WHAT THE TASK ASKS ->
From the entries below, return every line that includes the word "yellow".

►

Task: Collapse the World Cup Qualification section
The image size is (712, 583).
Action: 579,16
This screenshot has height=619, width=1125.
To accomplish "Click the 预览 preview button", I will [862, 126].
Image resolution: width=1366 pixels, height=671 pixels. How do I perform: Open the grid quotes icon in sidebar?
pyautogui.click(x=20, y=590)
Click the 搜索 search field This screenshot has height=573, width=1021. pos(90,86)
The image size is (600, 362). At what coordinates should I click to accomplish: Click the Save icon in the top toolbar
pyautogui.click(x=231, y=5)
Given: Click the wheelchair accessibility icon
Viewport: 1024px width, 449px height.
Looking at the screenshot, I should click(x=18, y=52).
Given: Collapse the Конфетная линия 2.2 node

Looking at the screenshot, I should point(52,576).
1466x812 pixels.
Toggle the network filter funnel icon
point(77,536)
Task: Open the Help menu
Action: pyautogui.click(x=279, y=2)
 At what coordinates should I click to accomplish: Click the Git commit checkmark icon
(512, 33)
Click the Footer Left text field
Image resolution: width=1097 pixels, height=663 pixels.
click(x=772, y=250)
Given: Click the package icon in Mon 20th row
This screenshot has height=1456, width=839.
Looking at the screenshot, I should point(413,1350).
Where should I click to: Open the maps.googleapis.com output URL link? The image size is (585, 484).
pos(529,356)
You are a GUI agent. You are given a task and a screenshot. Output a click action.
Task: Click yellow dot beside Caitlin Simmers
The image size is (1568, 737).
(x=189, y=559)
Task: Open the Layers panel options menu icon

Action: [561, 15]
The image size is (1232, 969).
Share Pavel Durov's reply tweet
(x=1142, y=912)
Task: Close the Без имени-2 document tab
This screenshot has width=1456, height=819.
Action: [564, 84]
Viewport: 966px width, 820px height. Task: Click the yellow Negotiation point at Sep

◄

ANSWER ->
Task: Click yellow dot beside Caitlin Simmers
Viewport: 966px width, 820px height. Task: Click the yellow Negotiation point at Sep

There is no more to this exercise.